Saturday, November 6, 2004
In the early 1960s, with a husband and three active boys, I went to a caucus and suddenly I became an election judge. I was firmly hooked on the political process then as I am now.
In 1968, we moved to Routt County and I contacted the county clerk, offering my services and was asked to report at 8 a.m. on election day. What a strange time, I thought, voting begins at 7 a.m. I arrived and was sent to a room in the courthouse basement ( which no longer exists), and voting was across the hall. There were seven of us in that little room, three Republicans, three Democrats and Lupe Arroyo, the boss. Talk about "on the job training." Twenty-five ballots arrived and we started reading the ballots one by one with one person from each party tallying with a pencil. When that batch had been read we had to make sure that we both agreed on numbers. This went on until well after 8 p.m. in the evening.

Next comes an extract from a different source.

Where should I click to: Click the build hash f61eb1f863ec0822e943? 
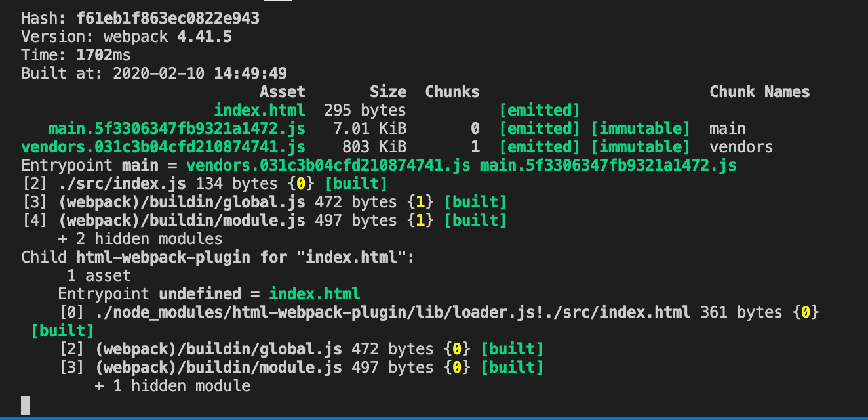[168, 18]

What a culture shock for me, who had been a judge with a lever voting machine in Aurora. At 7 p.m., we opened the back of the machine, recorded the totals and went home.
At our precinct, late in the afternoon, a woman with almost grown children came to vote. I've known her since she was a young girl. I started to say hi and she suddenly said "Where's Barbara?" "Here" I said. She replied, "I couldn't vote without Barb being here." Boy, what a feeling that gave me. The long hours of working and repeating the same phase and the frustration melted away.
So, Routt County ladies and gentlemen: In April 2006, attend your caucus, volunteer as an election judge ( you do get paid). Whether your do it just once or 40 years, as I have done, you'll never regret the experience and the pride when a voter says "Thanks for being here for us."